*PROBLEM STATEMENT*
Please return each record exactly, leaving nothing out.

*DATASET EXCERPTS*
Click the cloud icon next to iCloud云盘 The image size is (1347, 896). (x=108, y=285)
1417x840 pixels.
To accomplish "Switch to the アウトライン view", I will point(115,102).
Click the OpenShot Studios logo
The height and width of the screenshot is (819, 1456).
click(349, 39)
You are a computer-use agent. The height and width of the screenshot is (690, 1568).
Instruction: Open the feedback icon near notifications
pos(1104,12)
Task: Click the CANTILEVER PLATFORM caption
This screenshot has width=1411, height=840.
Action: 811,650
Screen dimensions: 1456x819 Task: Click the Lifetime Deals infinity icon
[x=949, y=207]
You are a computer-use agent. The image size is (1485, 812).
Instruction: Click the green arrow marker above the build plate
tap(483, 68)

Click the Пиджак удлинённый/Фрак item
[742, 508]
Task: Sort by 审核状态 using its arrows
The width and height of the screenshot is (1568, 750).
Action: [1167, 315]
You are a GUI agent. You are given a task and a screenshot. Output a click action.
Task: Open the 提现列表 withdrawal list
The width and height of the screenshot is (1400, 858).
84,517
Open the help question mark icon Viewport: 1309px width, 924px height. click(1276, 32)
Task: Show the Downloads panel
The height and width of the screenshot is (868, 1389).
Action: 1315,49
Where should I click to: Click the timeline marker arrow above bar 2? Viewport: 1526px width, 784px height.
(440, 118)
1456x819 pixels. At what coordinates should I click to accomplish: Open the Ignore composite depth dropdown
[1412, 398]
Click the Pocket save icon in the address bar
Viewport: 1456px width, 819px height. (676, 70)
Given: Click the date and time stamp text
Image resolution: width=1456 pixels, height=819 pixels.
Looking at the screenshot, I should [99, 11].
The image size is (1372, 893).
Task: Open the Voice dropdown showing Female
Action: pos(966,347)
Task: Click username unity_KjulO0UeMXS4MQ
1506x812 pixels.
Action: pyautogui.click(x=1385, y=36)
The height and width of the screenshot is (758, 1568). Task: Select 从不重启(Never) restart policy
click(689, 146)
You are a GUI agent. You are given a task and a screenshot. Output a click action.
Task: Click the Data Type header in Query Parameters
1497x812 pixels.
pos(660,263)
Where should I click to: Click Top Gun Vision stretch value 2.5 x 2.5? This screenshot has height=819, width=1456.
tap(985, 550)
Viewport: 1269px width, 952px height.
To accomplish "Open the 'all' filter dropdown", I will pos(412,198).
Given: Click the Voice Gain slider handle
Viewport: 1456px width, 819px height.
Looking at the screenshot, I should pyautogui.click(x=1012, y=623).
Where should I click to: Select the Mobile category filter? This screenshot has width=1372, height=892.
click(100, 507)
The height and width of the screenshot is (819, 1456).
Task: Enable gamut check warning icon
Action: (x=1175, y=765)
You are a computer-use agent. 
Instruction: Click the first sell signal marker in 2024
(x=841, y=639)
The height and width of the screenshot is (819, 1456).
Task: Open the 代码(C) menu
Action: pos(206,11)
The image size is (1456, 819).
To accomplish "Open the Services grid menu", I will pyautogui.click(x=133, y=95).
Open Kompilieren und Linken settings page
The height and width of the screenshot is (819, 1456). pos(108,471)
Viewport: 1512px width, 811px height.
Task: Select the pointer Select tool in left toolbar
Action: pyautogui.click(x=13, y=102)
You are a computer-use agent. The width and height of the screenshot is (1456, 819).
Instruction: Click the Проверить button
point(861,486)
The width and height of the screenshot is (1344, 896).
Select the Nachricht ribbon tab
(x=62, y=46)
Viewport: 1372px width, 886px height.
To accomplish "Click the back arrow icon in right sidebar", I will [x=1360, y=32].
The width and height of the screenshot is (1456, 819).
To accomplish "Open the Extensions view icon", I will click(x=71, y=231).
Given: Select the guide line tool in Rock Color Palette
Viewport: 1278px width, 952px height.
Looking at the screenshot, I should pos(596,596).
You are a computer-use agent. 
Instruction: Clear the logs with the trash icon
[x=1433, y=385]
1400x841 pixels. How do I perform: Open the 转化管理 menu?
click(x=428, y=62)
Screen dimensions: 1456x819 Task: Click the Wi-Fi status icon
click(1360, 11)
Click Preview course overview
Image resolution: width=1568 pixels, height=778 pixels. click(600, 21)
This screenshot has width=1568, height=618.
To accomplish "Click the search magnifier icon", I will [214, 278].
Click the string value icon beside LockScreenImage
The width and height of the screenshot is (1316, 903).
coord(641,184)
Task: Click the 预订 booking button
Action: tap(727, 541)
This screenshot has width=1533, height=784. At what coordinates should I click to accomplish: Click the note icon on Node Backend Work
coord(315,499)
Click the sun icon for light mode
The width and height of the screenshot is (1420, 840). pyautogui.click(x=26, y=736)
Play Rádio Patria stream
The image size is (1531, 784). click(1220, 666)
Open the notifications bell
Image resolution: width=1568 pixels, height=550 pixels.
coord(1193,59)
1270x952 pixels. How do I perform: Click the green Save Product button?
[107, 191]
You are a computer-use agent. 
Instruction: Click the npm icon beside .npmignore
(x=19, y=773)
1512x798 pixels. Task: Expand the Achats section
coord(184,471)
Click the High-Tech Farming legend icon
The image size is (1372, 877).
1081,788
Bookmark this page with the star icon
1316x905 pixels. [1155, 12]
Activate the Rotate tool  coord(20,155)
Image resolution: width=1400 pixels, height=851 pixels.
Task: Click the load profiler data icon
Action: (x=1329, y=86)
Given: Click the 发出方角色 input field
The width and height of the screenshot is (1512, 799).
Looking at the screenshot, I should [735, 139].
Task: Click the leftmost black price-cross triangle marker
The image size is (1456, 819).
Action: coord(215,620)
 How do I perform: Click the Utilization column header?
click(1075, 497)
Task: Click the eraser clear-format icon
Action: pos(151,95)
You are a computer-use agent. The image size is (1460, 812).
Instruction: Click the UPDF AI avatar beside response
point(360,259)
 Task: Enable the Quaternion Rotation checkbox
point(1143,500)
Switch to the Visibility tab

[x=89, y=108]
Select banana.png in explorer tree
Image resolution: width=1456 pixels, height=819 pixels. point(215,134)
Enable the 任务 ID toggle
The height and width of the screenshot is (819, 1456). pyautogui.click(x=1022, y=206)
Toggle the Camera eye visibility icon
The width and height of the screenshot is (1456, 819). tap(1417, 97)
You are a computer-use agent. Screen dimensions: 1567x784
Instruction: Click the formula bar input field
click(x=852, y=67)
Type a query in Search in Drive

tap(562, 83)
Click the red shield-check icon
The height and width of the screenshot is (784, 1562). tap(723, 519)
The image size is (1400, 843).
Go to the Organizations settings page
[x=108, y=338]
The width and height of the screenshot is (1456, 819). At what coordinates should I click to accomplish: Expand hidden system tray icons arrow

*ANSWER*
Click the cloud icon next to iCloud云盘 The image size is (1347, 896). (x=108, y=285)
1417x840 pixels.
To accomplish "Switch to the アウトライン view", I will point(115,102).
Click the OpenShot Studios logo
The height and width of the screenshot is (819, 1456).
click(349, 39)
You are a computer-use agent. The height and width of the screenshot is (690, 1568).
Instruction: Open the feedback icon near notifications
pos(1104,12)
Task: Click the CANTILEVER PLATFORM caption
This screenshot has width=1411, height=840.
Action: 811,650
Screen dimensions: 1456x819 Task: Click the Lifetime Deals infinity icon
[x=949, y=207]
You are a computer-use agent. The image size is (1485, 812).
Instruction: Click the green arrow marker above the build plate
tap(483, 68)

Click the Пиджак удлинённый/Фрак item
[742, 508]
Task: Sort by 审核状态 using its arrows
The width and height of the screenshot is (1568, 750).
Action: [1167, 315]
You are a GUI agent. You are given a task and a screenshot. Output a click action.
Task: Open the 提现列表 withdrawal list
The width and height of the screenshot is (1400, 858).
84,517
Open the help question mark icon Viewport: 1309px width, 924px height. click(1276, 32)
Task: Show the Downloads panel
The height and width of the screenshot is (868, 1389).
Action: 1315,49
Where should I click to: Click the timeline marker arrow above bar 2? Viewport: 1526px width, 784px height.
(440, 118)
1456x819 pixels. At what coordinates should I click to accomplish: Open the Ignore composite depth dropdown
[1412, 398]
Click the Pocket save icon in the address bar
Viewport: 1456px width, 819px height. (676, 70)
Given: Click the date and time stamp text
Image resolution: width=1456 pixels, height=819 pixels.
Looking at the screenshot, I should [99, 11].
The image size is (1372, 893).
Task: Open the Voice dropdown showing Female
Action: pos(966,347)
Task: Click username unity_KjulO0UeMXS4MQ
1506x812 pixels.
Action: pyautogui.click(x=1385, y=36)
The height and width of the screenshot is (758, 1568). Task: Select 从不重启(Never) restart policy
click(689, 146)
You are a GUI agent. You are given a task and a screenshot. Output a click action.
Task: Click the Data Type header in Query Parameters
1497x812 pixels.
pos(660,263)
Where should I click to: Click Top Gun Vision stretch value 2.5 x 2.5? This screenshot has height=819, width=1456.
tap(985, 550)
Viewport: 1269px width, 952px height.
To accomplish "Open the 'all' filter dropdown", I will pos(412,198).
Given: Click the Voice Gain slider handle
Viewport: 1456px width, 819px height.
Looking at the screenshot, I should pyautogui.click(x=1012, y=623).
Where should I click to: Select the Mobile category filter? This screenshot has width=1372, height=892.
click(100, 507)
The height and width of the screenshot is (819, 1456).
Task: Enable gamut check warning icon
Action: (x=1175, y=765)
You are a computer-use agent. 
Instruction: Click the first sell signal marker in 2024
(x=841, y=639)
The height and width of the screenshot is (819, 1456).
Task: Open the 代码(C) menu
Action: pos(206,11)
The image size is (1456, 819).
To accomplish "Open the Services grid menu", I will pyautogui.click(x=133, y=95).
Open Kompilieren und Linken settings page
The height and width of the screenshot is (819, 1456). pos(108,471)
Viewport: 1512px width, 811px height.
Task: Select the pointer Select tool in left toolbar
Action: pyautogui.click(x=13, y=102)
You are a computer-use agent. The width and height of the screenshot is (1456, 819).
Instruction: Click the Проверить button
point(861,486)
The width and height of the screenshot is (1344, 896).
Select the Nachricht ribbon tab
(x=62, y=46)
Viewport: 1372px width, 886px height.
To accomplish "Click the back arrow icon in right sidebar", I will [x=1360, y=32].
The width and height of the screenshot is (1456, 819).
To accomplish "Open the Extensions view icon", I will click(x=71, y=231).
Given: Select the guide line tool in Rock Color Palette
Viewport: 1278px width, 952px height.
Looking at the screenshot, I should pos(596,596).
You are a computer-use agent. 
Instruction: Clear the logs with the trash icon
[x=1433, y=385]
1400x841 pixels. How do I perform: Open the 转化管理 menu?
click(x=428, y=62)
Screen dimensions: 1456x819 Task: Click the Wi-Fi status icon
click(1360, 11)
Click Preview course overview
Image resolution: width=1568 pixels, height=778 pixels. click(600, 21)
This screenshot has width=1568, height=618.
To accomplish "Click the search magnifier icon", I will [214, 278].
Click the string value icon beside LockScreenImage
The width and height of the screenshot is (1316, 903).
coord(641,184)
Task: Click the 预订 booking button
Action: tap(727, 541)
This screenshot has width=1533, height=784. At what coordinates should I click to accomplish: Click the note icon on Node Backend Work
coord(315,499)
Click the sun icon for light mode
The width and height of the screenshot is (1420, 840). pyautogui.click(x=26, y=736)
Play Rádio Patria stream
The image size is (1531, 784). click(1220, 666)
Open the notifications bell
Image resolution: width=1568 pixels, height=550 pixels.
coord(1193,59)
1270x952 pixels. How do I perform: Click the green Save Product button?
[107, 191]
You are a computer-use agent. 
Instruction: Click the npm icon beside .npmignore
(x=19, y=773)
1512x798 pixels. Task: Expand the Achats section
coord(184,471)
Click the High-Tech Farming legend icon
The image size is (1372, 877).
1081,788
Bookmark this page with the star icon
1316x905 pixels. [1155, 12]
Activate the Rotate tool  coord(20,155)
Image resolution: width=1400 pixels, height=851 pixels.
Task: Click the load profiler data icon
Action: (x=1329, y=86)
Given: Click the 发出方角色 input field
The width and height of the screenshot is (1512, 799).
Looking at the screenshot, I should [735, 139].
Task: Click the leftmost black price-cross triangle marker
The image size is (1456, 819).
Action: coord(215,620)
 How do I perform: Click the Utilization column header?
click(1075, 497)
Task: Click the eraser clear-format icon
Action: pos(151,95)
You are a computer-use agent. The image size is (1460, 812).
Instruction: Click the UPDF AI avatar beside response
point(360,259)
 Task: Enable the Quaternion Rotation checkbox
point(1143,500)
Switch to the Visibility tab

[x=89, y=108]
Select banana.png in explorer tree
Image resolution: width=1456 pixels, height=819 pixels. point(215,134)
Enable the 任务 ID toggle
The height and width of the screenshot is (819, 1456). pyautogui.click(x=1022, y=206)
Toggle the Camera eye visibility icon
The width and height of the screenshot is (1456, 819). tap(1417, 97)
You are a computer-use agent. Screen dimensions: 1567x784
Instruction: Click the formula bar input field
click(x=852, y=67)
Type a query in Search in Drive

tap(562, 83)
Click the red shield-check icon
The height and width of the screenshot is (784, 1562). tap(723, 519)
The image size is (1400, 843).
Go to the Organizations settings page
[x=108, y=338]
The width and height of the screenshot is (1456, 819). At what coordinates should I click to accomplish: Expand hidden system tray icons arrow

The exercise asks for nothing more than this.